Posted to users@jackrabbit.apache.org by Alexander Wallace <aw...@rwmotloc.com> on 2009/01/13 20:59:46 UTC

Cluster Datastore garbage collection.

Hi all!

i think the answer to my following question is "yes" after reading this 
wiki page:

http://wiki.apache.org/jackrabbit/DataStore

But I want to verify:

If i have cluster configuration but only one repository using the same 
data store, I can use the normal garbage collection (ie: 
gc.deleteUnused(); ), correct?

The [Manually delete files with last modified date older than X] (from 
that page) only applys to haging multiple repositories share the same 
datastore...

Thanks in advance for this info!


Re: Cluster Datastore garbage collection.

Posted by Alexander Wallace <aw...@rwmotloc.com>.
Alexander Klimetschek wrote:
> On Tue, Jan 13, 2009 at 8:59 PM, Alexander Wallace <aw...@rwmotloc.com> wrote:
>   
>
> I would think so, but I am not 100% sure what happens if one node
> already has removed the reference to the datastore entry (aka marked
> unused during gc), but another cluster node still wants to read from
> it, because the removed node or property event hasn't arrived yet...
>
>   
Got it... Since the cluster syncronization happens very often, and 
sounds like running GC is not a super high priority, It seems that it 
would be safer to run the GC say, once a day during a very low traffic 
window, perhaps at 3 am or so, to minimize user exposure...
> Regards,
> Alex
>
>   
Thanks a lot for the response!

Alex.

Re: Cluster Datastore garbage collection.

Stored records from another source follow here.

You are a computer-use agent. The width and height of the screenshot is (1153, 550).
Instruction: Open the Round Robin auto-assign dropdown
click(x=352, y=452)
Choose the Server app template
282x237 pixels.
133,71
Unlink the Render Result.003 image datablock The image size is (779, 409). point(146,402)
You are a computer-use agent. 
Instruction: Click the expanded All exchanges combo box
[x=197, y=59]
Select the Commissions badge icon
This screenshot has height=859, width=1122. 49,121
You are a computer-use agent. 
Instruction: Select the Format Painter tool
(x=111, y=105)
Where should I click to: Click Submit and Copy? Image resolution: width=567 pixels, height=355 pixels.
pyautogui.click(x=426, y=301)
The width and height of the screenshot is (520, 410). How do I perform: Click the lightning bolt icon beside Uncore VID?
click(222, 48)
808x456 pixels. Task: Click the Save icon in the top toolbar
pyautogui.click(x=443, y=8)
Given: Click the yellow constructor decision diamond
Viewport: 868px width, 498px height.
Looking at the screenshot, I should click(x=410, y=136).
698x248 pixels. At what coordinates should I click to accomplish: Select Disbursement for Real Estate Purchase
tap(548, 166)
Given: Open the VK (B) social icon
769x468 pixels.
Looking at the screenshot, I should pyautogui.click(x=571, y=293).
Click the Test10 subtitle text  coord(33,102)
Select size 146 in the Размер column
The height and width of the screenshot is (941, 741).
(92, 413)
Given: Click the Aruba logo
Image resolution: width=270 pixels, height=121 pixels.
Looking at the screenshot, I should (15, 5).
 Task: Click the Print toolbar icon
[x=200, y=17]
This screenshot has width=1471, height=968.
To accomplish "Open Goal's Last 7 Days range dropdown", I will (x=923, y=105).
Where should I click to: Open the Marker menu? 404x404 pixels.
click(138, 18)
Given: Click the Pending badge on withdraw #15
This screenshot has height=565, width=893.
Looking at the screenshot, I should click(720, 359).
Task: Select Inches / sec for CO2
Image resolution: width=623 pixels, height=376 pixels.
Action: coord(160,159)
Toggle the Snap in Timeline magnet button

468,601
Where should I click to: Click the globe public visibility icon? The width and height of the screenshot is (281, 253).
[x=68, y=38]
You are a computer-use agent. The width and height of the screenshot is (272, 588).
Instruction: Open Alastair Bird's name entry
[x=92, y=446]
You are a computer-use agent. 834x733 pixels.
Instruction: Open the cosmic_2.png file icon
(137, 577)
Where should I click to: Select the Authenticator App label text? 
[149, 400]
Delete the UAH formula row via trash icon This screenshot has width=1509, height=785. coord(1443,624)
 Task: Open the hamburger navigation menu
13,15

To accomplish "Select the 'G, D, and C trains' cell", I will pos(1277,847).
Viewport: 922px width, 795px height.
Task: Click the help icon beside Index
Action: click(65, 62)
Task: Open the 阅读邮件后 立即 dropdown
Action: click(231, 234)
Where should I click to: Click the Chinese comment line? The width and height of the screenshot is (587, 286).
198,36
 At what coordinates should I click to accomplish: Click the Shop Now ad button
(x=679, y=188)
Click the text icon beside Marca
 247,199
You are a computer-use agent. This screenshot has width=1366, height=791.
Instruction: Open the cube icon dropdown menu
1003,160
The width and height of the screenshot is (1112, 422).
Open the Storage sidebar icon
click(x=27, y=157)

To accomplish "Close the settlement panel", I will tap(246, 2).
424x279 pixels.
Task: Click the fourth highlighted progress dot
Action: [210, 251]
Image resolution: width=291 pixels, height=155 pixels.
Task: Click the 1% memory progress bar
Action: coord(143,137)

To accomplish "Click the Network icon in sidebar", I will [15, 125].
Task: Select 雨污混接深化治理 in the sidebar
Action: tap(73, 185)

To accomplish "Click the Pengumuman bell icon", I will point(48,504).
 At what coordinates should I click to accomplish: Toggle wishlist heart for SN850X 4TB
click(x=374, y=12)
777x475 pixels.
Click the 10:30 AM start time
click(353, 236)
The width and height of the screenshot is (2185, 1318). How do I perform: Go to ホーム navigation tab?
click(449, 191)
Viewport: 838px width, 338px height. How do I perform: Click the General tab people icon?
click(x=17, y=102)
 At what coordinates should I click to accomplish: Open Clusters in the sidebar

Posted by Alexander Klimetschek <ak...@day.com>.
On Tue, Jan 13, 2009 at 8:59 PM, Alexander Wallace <aw...@rwmotloc.com> wrote:
> i think the answer to my following question is "yes" after reading this wiki
> page:
>
> http://wiki.apache.org/jackrabbit/DataStore
>
> But I want to verify:
>
> If i have cluster configuration but only one repository using the same data
> store, I can use the normal garbage collection (ie: gc.deleteUnused(); ),
> correct?

I would think so, but I am not 100% sure what happens if one node
already has removed the reference to the datastore entry (aka marked
unused during gc), but another cluster node still wants to read from
it, because the removed node or property event hasn't arrived yet...

>
> The [Manually delete files with last modified date older than X] (from that
> page) only applys to haging multiple repositories share the same
> datastore...

Right. There is no synchronization mechanism in the datastore for
access by multiple repositories, which would be required for the
garbage collection to find out which entries are unused by _all_
repositories before deleting them. Collision is avoided purely by the
use of UUIDs/hashs, so when writing to the datastore no
synchronization is required. See also
https://issues.apache.org/jira/browse/JCR-1865


Regards,
Alex

-- 
Alexander Klimetschek
alexander.klimetschek@day.com